Malenn était de cette génération qui discutait de l’état du pays et du monde avec les puissants comme avec le simple travailleur ou le citoyen, rencontrés au gré de ses pérégrinations, traversant, avec ses yeux curieux et son oreille attentive, la foule aux rassemblements politiques et syndicaux, tâtant au plus près le pouls des diverses strates de la population.
Il venait aussi de cette époque où la jeunesse, encore privée de tout, s’interdisait d’être triste ou d’être défaitiste. C’est vrai que c’était avant les réseaux sociaux et les argumentaires de bas étage qui, aujourd’hui, ont remplacé les débats féconds et stimulants.
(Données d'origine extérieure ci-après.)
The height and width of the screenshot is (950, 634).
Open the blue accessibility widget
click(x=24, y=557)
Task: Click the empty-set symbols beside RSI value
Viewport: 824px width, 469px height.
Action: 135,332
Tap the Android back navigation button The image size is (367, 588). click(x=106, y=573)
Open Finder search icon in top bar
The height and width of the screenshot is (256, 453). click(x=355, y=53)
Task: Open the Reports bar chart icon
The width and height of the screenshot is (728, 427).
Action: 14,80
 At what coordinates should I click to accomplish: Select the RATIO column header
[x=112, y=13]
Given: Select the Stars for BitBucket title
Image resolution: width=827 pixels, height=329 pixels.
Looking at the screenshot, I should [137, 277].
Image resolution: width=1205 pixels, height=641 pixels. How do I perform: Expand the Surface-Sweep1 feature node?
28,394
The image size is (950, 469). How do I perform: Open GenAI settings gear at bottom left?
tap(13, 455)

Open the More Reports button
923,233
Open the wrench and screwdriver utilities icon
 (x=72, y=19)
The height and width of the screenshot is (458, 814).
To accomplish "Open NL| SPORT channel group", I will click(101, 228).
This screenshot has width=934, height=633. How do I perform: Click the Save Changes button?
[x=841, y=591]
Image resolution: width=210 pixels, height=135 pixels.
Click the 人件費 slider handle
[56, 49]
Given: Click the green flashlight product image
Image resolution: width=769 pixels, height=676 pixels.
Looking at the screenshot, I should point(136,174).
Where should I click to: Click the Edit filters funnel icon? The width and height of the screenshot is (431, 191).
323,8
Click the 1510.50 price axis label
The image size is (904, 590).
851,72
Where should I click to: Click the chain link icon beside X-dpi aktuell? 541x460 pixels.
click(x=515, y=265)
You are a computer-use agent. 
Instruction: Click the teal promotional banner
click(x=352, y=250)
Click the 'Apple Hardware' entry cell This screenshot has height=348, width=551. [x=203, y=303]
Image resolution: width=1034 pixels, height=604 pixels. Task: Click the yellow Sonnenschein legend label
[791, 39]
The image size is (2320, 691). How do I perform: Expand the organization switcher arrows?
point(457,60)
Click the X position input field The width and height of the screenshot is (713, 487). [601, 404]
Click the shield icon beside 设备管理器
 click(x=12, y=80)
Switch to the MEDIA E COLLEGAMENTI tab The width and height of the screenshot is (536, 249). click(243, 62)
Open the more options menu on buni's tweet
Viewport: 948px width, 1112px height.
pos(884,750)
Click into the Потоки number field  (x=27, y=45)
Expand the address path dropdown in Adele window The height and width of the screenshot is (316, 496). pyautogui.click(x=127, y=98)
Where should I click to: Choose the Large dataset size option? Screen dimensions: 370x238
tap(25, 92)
C’était l’époque où la discussion se déroulait sans acrimonie et sans haine.
On pouvait discuter de tout sans se prendre la tête parce que tout se terminait invariablement par un partage de victuailles et d’un mélange de bouteilles de toutes sortes, chacun participant selon ses moyens.
C’était ainsi lors des Sega Nights que Malenn organisait sur la plage de Flic-en-Flac. On s’y rendait entassé dans les rares voitures dont disposaient quelques amis, pendant que d’autres, venus en bus, attendaient celui du petit matin pour rentrer chez eux, contents d’avoir refait le monde sous les étoiles entre camarades militants.
Si sa plume et ses réflexions continueront à irriguer la pensée mauricienne, si les fruits et les fleurs de son jardin nourriront pour longtemps son souvenir, son génial coup de ravane, lui, résonnera toujours comme un rappel de ce qui fait d’un individu un homme entier, soit celui qui pouvait s’intéresser aux philosophes contemporains, qui aimait confronter les idéologues d’un autre temps, discuter d’avenir et s’amuser avec des personnes de tous horizons et sur toutes les musiques du monde.
Hommage, donc, à celui qui incarnait par dessus tout une certaine idée de l’âme mauricienne. Mes pensées émues et solidaires vont à Adi, à Milan et aux proches de Malenn.